Friendly Fire Fighters

What do you do when you are endangered by safety?

In an alarming case of non-ballistic “friendly fire,” a warning siren installed on fire trucks has left thousands of firefighters with permanent hearing loss.

New York City fire battalion chief Joseph Nardone retired more than a decade ago. But he can still feel the pain. “The siren was so loud inside the cab that it actually physically hurt,” he said. The aftereffects left Nardone with hearing loss that has made him unable to understand rapid conversation.

Nardone is one of about 4,400 current and former firefighters nationwide who are suing Federal Signal Corp., an Oak Brook, Illinois-based company that makes sirens. The firefighters claim the company didn’t do enough to make the sirens safer for those on fire trucks who have to listen to them nearly every day.

According to the complaint, Federal Signal could have designed them in a way that directs the volume away from areas where firefighters sit in the engines, shielding them from sound blasts that lawyers say reach 120 decibels, roughly equivalent to an ear-splitting concert.

The National Institute for Occupational Safety and Health (NIOSH) recommends that all worker exposures to noise should be controlled below a level equivalent to 85 decibels for eight hours.

Rick Neitzel, who studies noise and other exposures at the University of Michigan School of Public Health, said the standards for safe levels of noise are geared to traditional jobs like manufacturing, not firefighting, where shifts can last for longer and the exposure is intermittent but intense.

An attorney for Federal Signal claimed that making the sirens more directed would have put firefighters and the public at greater risk.

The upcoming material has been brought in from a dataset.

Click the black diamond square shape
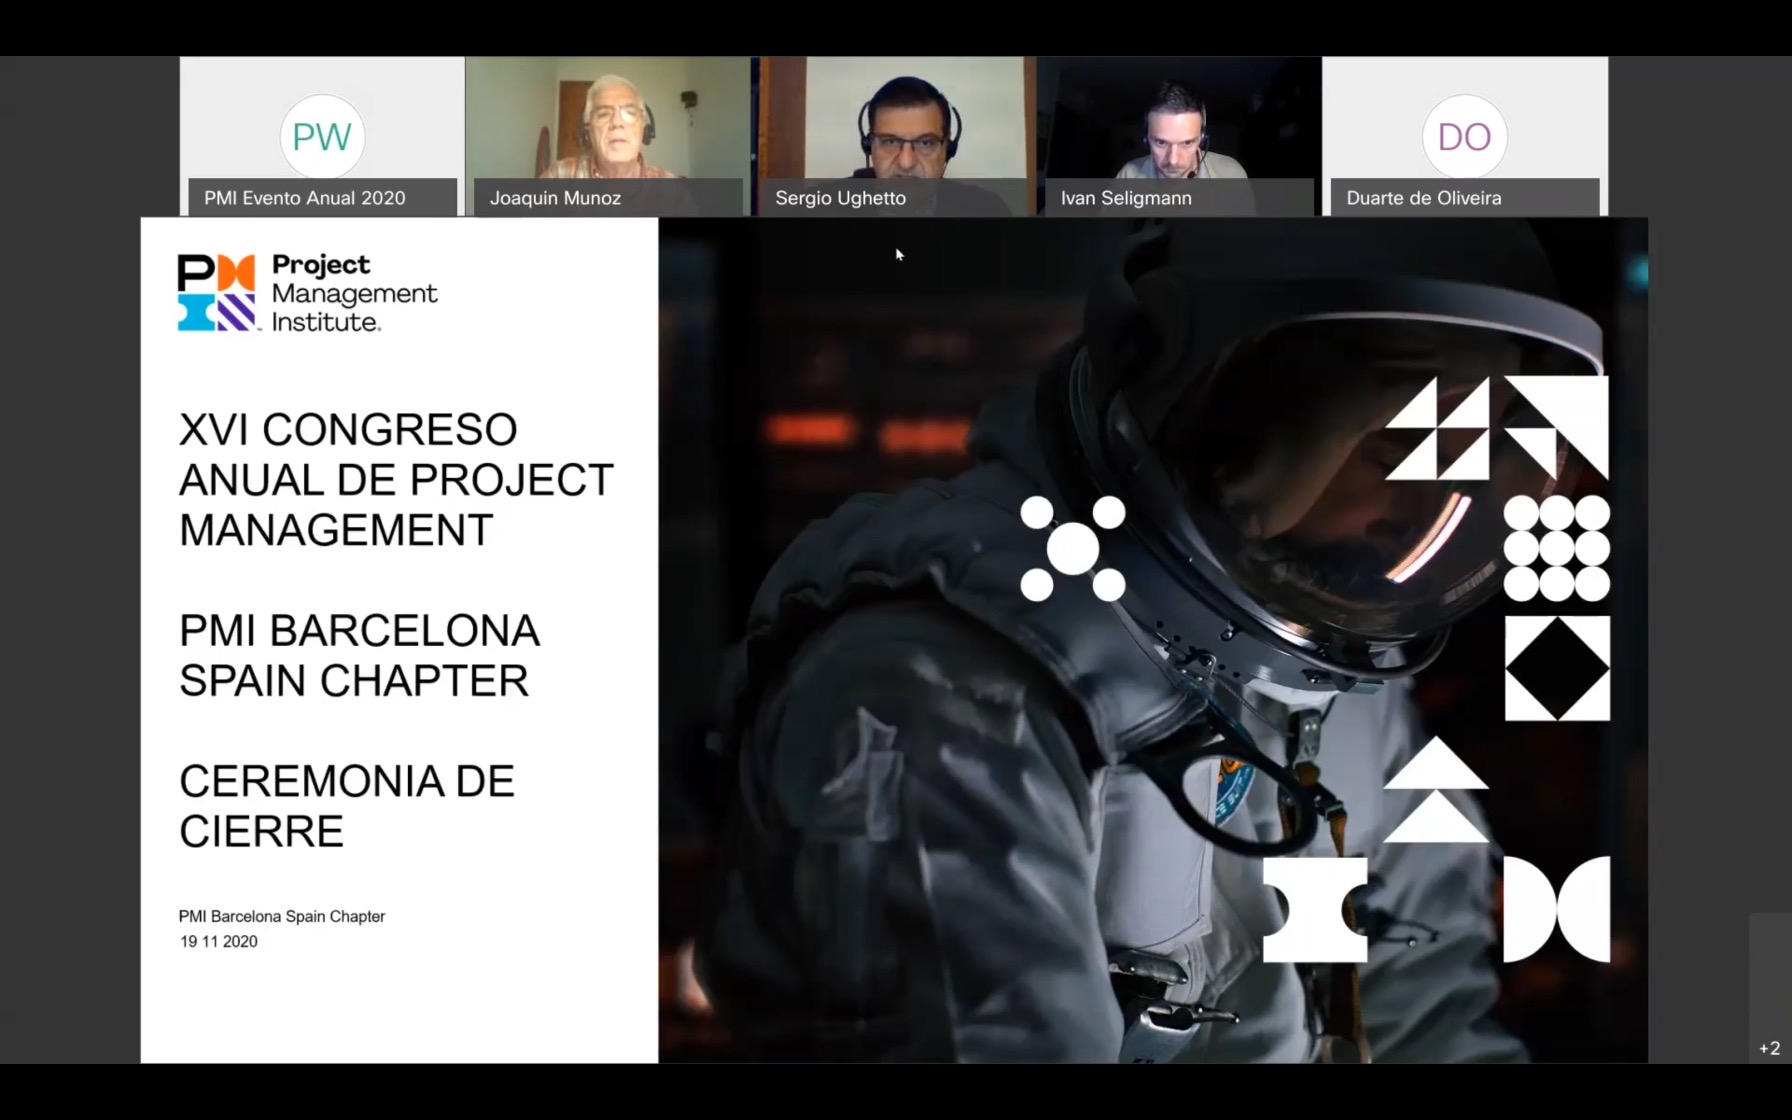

Accidents often involve vehicles that hit fire trucks from behind, necessitating a loud noise in all directions, according to the attorney.

Marc Bern, an attorney for the firefighters, dismissed Federal Signal’s claim, saying that Federal Signal could have made the sirens more directional, to warn those in its path, instead of a more generalized blare.

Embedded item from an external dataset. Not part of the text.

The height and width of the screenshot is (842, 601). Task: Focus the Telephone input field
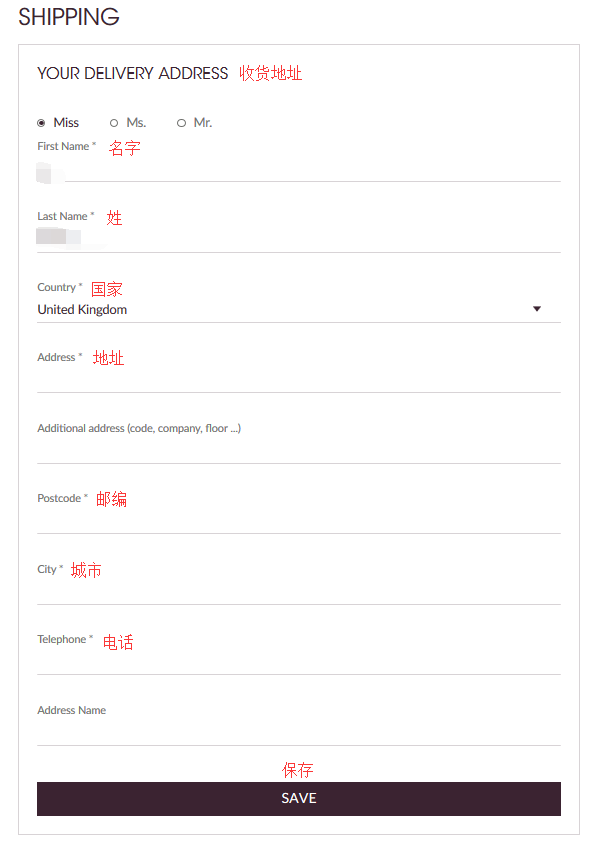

“If you’re driving behind a fire engine and you don’t see a 50-foot-long, red … engine with lights going on and off,” Bern said, “there’s really something wrong.”

There are still open questions about the recommended level appropriate for exposure. Dr. Lawrence Lustig, a hearing-loss expert at Columbia University Medical Center, said people have different levels of susceptibility. But research involving animals seems to imply that noise exposure in early years leads to more rapid age-related hearing loss.

Retired Bronx firefighter Frank Bazzicalupo was exposed early. He joined the FDNY in his 20s and stayed for 25 years. The 61-year-old spent the last decade or so of that career driving fire trucks before retiring in 2002, hearing the sirens blaring overhead.

Today, he finds it difficult to hear in any environment that has background noise. “On a plane is the worst,” he said. “I hear the engines roaring; I can’t hear the person next to me.”

Some of us can remember when it seemed every boy wanted to grow up to be a fireman. Other aspirations have come to compete with the thrill of saving lives and, just maybe, the thrill of danger.

But needlessly adding to the risks is unconscionable.

You don’t have to be a firefighter, though, to put your hearing at risk. Since the 1960s, when booming volume levels became part of the totality of musical experience, millions of eardrums carry the scars of 120 decibels or more of continuous cacophony. It was a blast.

Some of the first responders were the musicians themselves. Those with sufficient matter left between their ears to protect began wearing earplugs at concerts. It looked funny. But if they wanted to hear anything the next day, it was worth it.

Two generations later and we’ve finally learned our lesson.

No, not from the careful, but from the cacophonators.

Our children walk around with devices plugged into their ears at dangerous volume levels. (If you can hear the music from the earbuds at more than a few feet away, it’s almost certainly above the “safe” 85-db level.)

Whatever your taste in Jewish music (and we won’t attempt to define that term) you can be assaulted by it today at simchos.

We don’t use that term “assault” lightly. Infants and children brought to family simchos are being put at amplified risk from 120-decibels of sound-blast.

Calling upon baalei simchah to buck the tide is probably an effort in futility. Nobody wants to be the spoilsport who puts good sense in the way of a good party.

Perhaps the approach of a simchah hall in Israel is a good start. The contract included a clause to keep the music down to 85 decibels. When your guests complain that they are not going deaf. Just say, “Sorry, it’s not me; it’s the contract.”